Aim 1: In the discussion below, which taxes does it say Australian states can still levy on their own?
Aim 2: Decide whether each statement agrees with the discussion below, and answer yes or no with the deciding words quoted from it: (a) Australia's federal government banned state income tax. (b) The father who was an RAF pilot switched banks several times. (c) A cashier's check is drawn on the buyer's personal account.
Aim 3: Reproduce the part of the discussion below that opens with the words containing "Is this a USA" and closes with "local law-enforcement framework.".

--- begin Supplied passage ---

In some ways, I'd say Australia is actually more peculiar than the US, in that the Australian states have significantly more limited taxation powers than American states or Canadian provinces do – here, the federal government banned state income tax and state sales taxes (GST/VAT), forcing uniform national tax rates and collection for both. However, Australian states still retain the power to levy some other taxes independently, such as land taxes and payroll taxes.

There’s other weirdness too. CDLs are different between states. Oregon used to issue lots of shady licenses to undocumented and on the run type people.
Is this a USA thing? As a child of an RAF pilot who moved around a lot (here and overseas), I have never encountered this. My Dad had the same bank account all his life, at the bank in the town he was born in, in the UK, and never (as far as I know) had any problems cashing cheques etc. back when such were things.
Not cashing out of town checks (especially in large amounts) is definitely a thing in the US.

For larger transactions, it is also common to get a "cashier's check", drawn on the bank's own accounts to minimize the seller's counterparty risk.

The rationale for the in-town restriction is also to limit counterparty risk: if the check is from an unfamiliar bank, it is more likely to be bogus and the seller won't be able to verify the account with a quick call to a known bank nor expect to be able to address fraud within the local law-enforcement framework.

--- end Supplied passage ---
--- begin Data listing ---

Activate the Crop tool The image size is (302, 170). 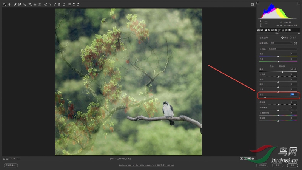pyautogui.click(x=30, y=5)

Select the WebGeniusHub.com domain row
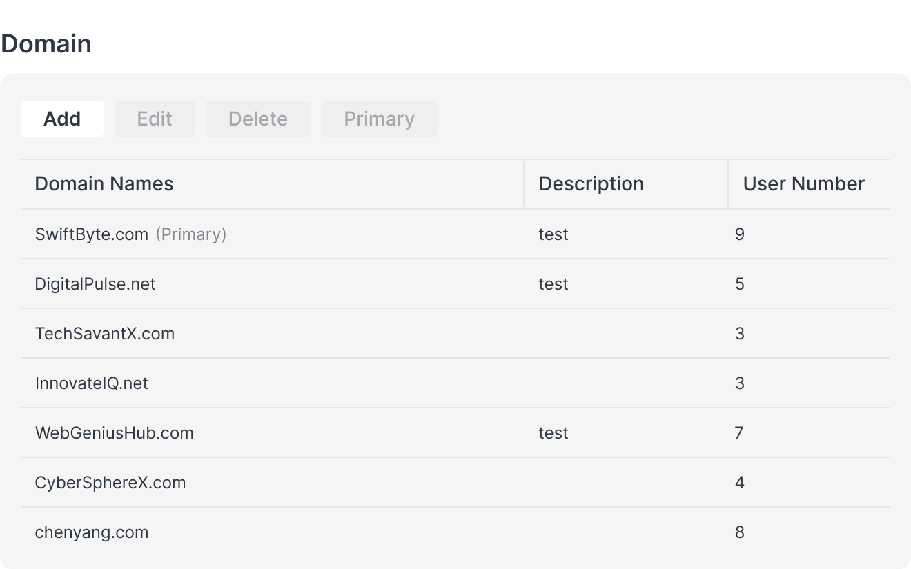[x=114, y=432]
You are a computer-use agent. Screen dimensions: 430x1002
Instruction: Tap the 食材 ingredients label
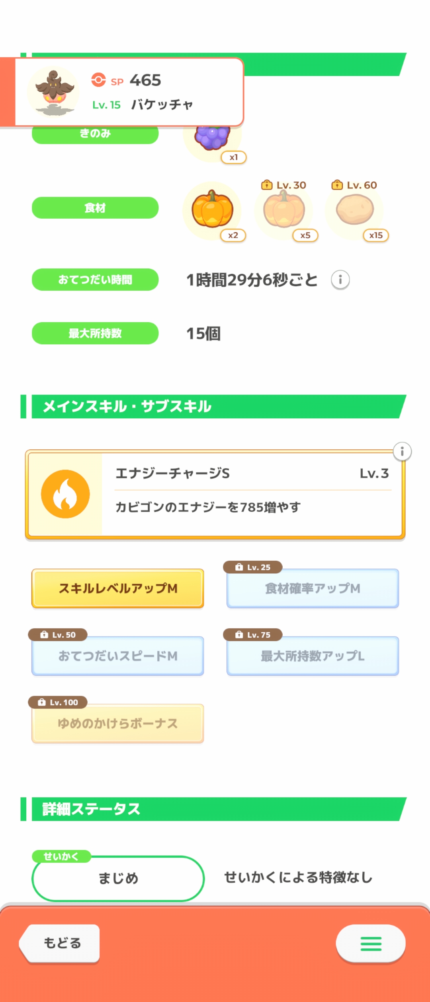(x=95, y=208)
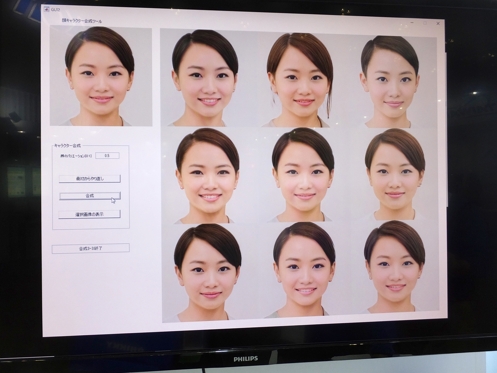Click the 最初からやり直し restart button
This screenshot has width=497, height=373.
point(90,178)
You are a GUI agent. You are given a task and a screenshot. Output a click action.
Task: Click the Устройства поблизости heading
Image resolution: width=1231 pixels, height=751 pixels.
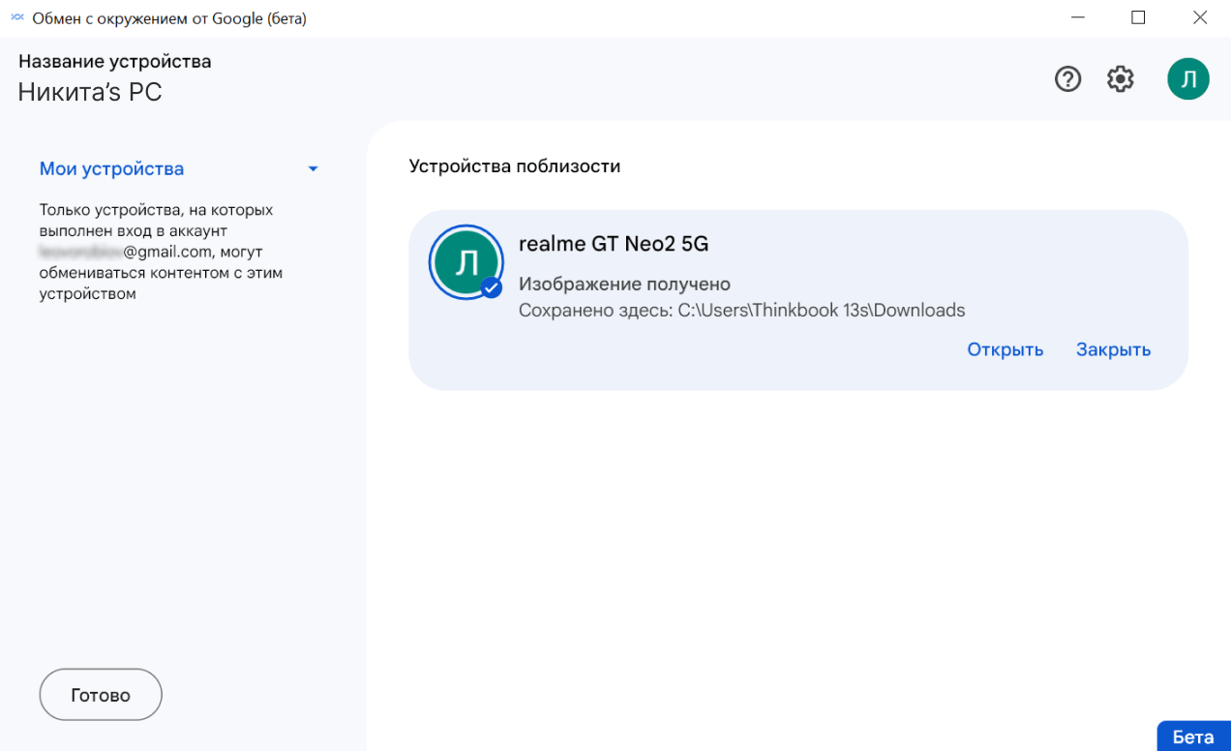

--- end Data listing ---

Exercise answer 1: Land taxes and payroll taxes.

Exercise answer 2:
(a) Yes: "the federal government banned state income tax and state sales taxes (GST/VAT)"
(b) No: "My Dad had the same bank account all his life"
(c) No: "drawn on the bank's own accounts to minimize the seller's counterparty risk"

Exercise answer 3:
Is this a USA thing? As a child of an RAF pilot who moved around a lot (here and overseas), I have never encountered this. My Dad had the same bank account all his life, at the bank in the town he was born in, in the UK, and never (as far as I know) had any problems cashing cheques etc. back when such were things.
Not cashing out of town checks (especially in large amounts) is definitely a thing in the US.

For larger transactions, it is also common to get a "cashier's check", drawn on the bank's own accounts to minimize the seller's counterparty risk.

The rationale for the in-town restriction is also to limit counterparty risk: if the check is from an unfamiliar bank, it is more likely to be bogus and the seller won't be able to verify the account with a quick call to a known bank nor expect to be able to address fraud within the local law-enforcement framework.